- Directed by George C. Wolfe
- Written by Julian Breece and Dustin Lance Black
- Starring Colman Domingo, Chris Rock, Glynn Turman, Aml Ameen, Gus Halper
- Classification N/A (PG-13 in the US); 106 minutes
- Now playing in theatres, on Netflix Nov. 17
Imagine making a movie that builds up to Dr. Martin Luther King Jr.’s “I Have a Dream” speech, and then just glossing over that part. Rustin lets the air out at precisely that moment’s climax: When 250,000 people, at the March on Washington for Jobs and Freedom, are hanging onto MLK’s every word during the iconic speech.
The uneven and sentimental biopic, directed by George C. Wolfe, follows Bayard Rustin, the openly gay organizer and activist played with heart and gusto by Colman Domingo. If you’re going in with marginal familiarity of civil rights milestones, and Rustin’s role, you might not even realize this movie is about the rigorous hustle and defiance it took to give MLK the platform to deliver that speech.
The obvious reason for cutting off MLK’s mic in the film, figuratively speaking, is that Steven Spielberg owns the movie rights to MLK’s life, which prevents anyone else from using his speeches on the big screen. Ava DuVernay had to rewrite the preacher’s words for her 2015 film Selma. It’s possible that even a movie executive produced by the Obamas, as Rustin is, couldn’t finagle a few syllables from the archives. So instead, Wolfe’s film, which tends to be big and operatic during small scenes in living rooms and hole in the wall bars, shrinks when it arrives at the Lincoln Memorial.

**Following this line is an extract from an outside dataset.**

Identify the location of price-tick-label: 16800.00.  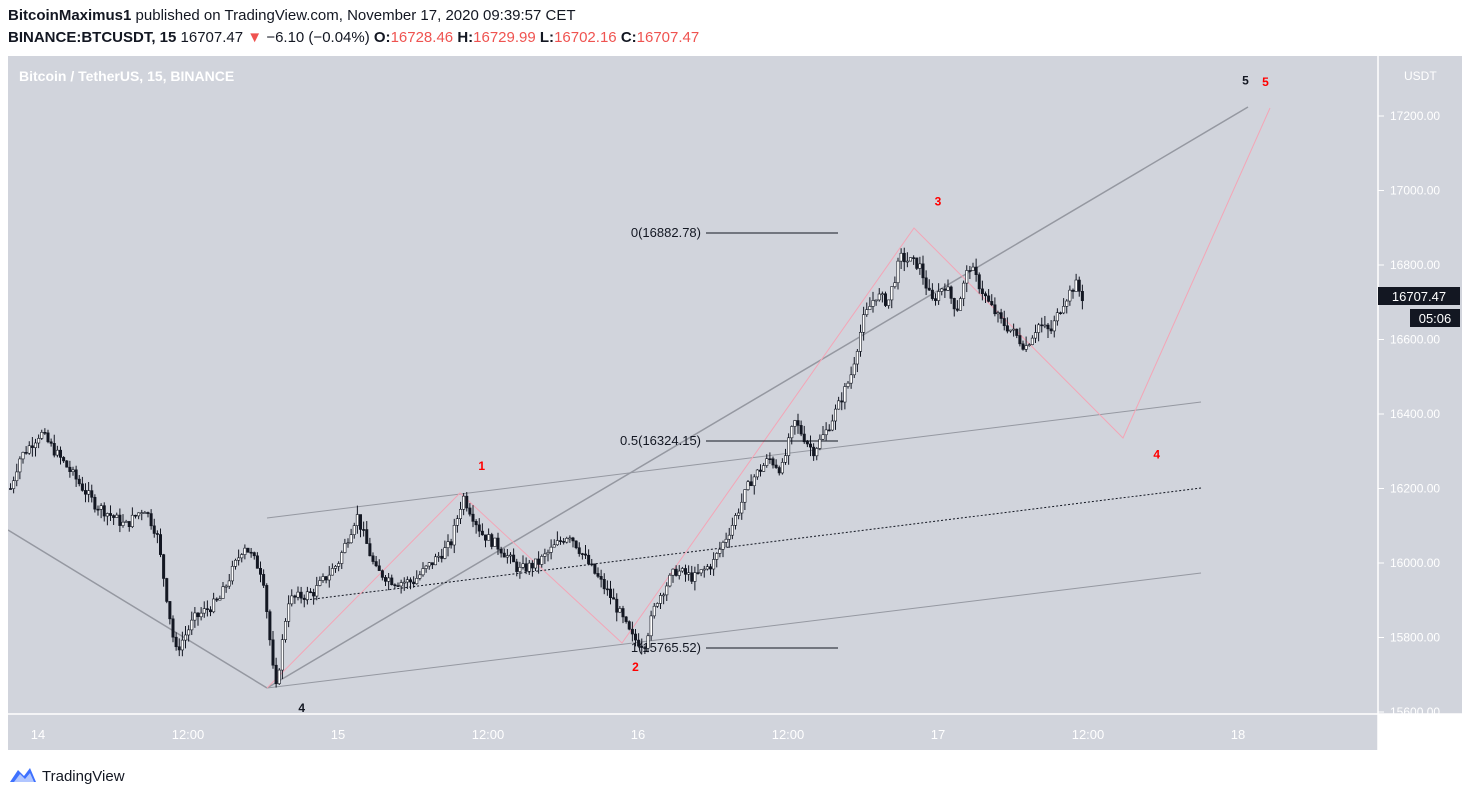
(1415, 265).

It’s not like Rustin is lacking for speeches. The movie has plenty of awards-reel ready clips where Domingo relishes his role as an orator who can inspire or challenge, even while zipping it up at a urinal. “Inspiration untethered to action has no value,” is a gem he drops, just after relieving himself.
The more generous read on the final sequence in Washington is that Wolfe and writers Julian Breece and Dustin Lance Black (of Milk fame) chose to keep the emphasis on their titular subject, whom history left in the shadows because of his sexuality. This is a rare movie that tackles what it’s like to be marginalized within a movement fighting marginalization.
Rustin, which largely focuses on the months leading up to the march, is built from scenes in living rooms and board rooms, where leaders from activist groups butt heads on what progress and protest should look like. During these moments, we witness Rustin’s experience as a doubly oppressed gay Black man, who is often shunned by his peers and struggles to find solidarity even in the company of Martin Luther King Jr. It’s a powerful story that succeeds despite some of the movie’s flawed narrative choices; from its misshapen structure, where a certain randomness seems to dictate what to leave in and out, to a tendency to lay it on thick.
Wolfe hails from the stage, directing both musicals (Caroline, or Change) and dramas (Angels in America). His movies, like Ma Rainey’s Black Bottom, tend to move with a sense of theatricality and musicality, stringing us along to a double bass line. That works splendidly for Domingo during scenes when Rustin is entertaining an audience, like the young activists and organizers who look to him for instruction and inspiration. Though other cast members can struggle with that onstage vibe, appearing as though they’re performing showtunes but without the tunes. Jeffrey Wright, who worked with Wolfe in Angels in America, devours his few scenes as Adam Clayton Powell Jr., the snaky congressman weaponizing homophobia against Rustin.
Given the way these politicians tried to shame Rustin for being queer, I wish the movie was less bashful with his sexuality – it definitely plays to the “no sex on screen” crowd. The film’s most powerful scenes happen during forbidden romances, when Domingo’s Rustin shows naked emotions and refuses to compromise his affections and passion in the same way he won’t compromise his politics. Even in those scenes, we’re refused the climax.